Morphologically, autophagosomes typically appear as double-membraned structures with a clear separation between the membranes328. In contrast, autolysosomes are single-membraned structures.
Therefore, the successive morphological changes occurring throughout the autophagic pathway can be observed. For instance, sequestrated organelles (such as mitochondria) generally appear electron-dense within autophagic structures, and can be observed at various stages of degradation, initially recognisable but becoming amorphous at later stages328.

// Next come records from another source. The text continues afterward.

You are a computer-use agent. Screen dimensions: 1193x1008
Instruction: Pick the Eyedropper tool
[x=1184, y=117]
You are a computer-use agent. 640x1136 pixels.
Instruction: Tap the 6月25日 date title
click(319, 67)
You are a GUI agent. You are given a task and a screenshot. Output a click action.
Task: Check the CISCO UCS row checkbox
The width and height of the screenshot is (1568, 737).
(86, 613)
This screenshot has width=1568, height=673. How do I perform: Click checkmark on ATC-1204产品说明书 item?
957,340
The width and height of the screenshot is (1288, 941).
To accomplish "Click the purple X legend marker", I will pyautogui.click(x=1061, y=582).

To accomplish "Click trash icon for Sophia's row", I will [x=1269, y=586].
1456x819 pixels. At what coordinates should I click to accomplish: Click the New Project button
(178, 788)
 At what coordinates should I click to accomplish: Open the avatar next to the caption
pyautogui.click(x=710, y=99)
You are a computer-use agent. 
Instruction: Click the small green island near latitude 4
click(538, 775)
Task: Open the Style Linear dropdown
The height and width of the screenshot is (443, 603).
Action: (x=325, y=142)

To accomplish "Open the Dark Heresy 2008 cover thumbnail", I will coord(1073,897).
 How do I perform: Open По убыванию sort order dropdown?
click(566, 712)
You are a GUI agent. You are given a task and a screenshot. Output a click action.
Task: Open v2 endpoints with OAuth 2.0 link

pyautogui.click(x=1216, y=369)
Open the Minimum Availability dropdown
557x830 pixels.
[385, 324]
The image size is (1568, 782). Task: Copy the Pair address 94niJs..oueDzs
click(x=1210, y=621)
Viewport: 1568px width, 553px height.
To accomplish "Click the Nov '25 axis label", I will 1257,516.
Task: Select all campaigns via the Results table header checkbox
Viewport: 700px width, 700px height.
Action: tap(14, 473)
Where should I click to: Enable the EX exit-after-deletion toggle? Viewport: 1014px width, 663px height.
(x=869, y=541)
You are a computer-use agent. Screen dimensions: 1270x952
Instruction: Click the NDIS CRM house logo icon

Importantly, transmission electron microscopy assays combining the use of autophagy modulators and multiple time points can provide crucial information on autophagy and autophagic flux, even on fixed cells. Commonly, the analysis of images obtained with electron microscopy is used to reveal an accumulation of a specific type of autophagic vesicle (e.g. autophagosomes or autolysosomes), or any potential changes in the appearance of autophagic structures that might occur due to the experimental conditions328. However, electron microscopy-based assays are generally complicated, time-consuming and not the most suitable method to quantitatively investigate the dynamic events of autophagy. One limitation of this technique is associated with the risk of misinterpreting the type of autophagic structures338,339. In part as an answer to some of these limitations, fluorescent-based assays have been developed using specific fluorescent autophagic markers.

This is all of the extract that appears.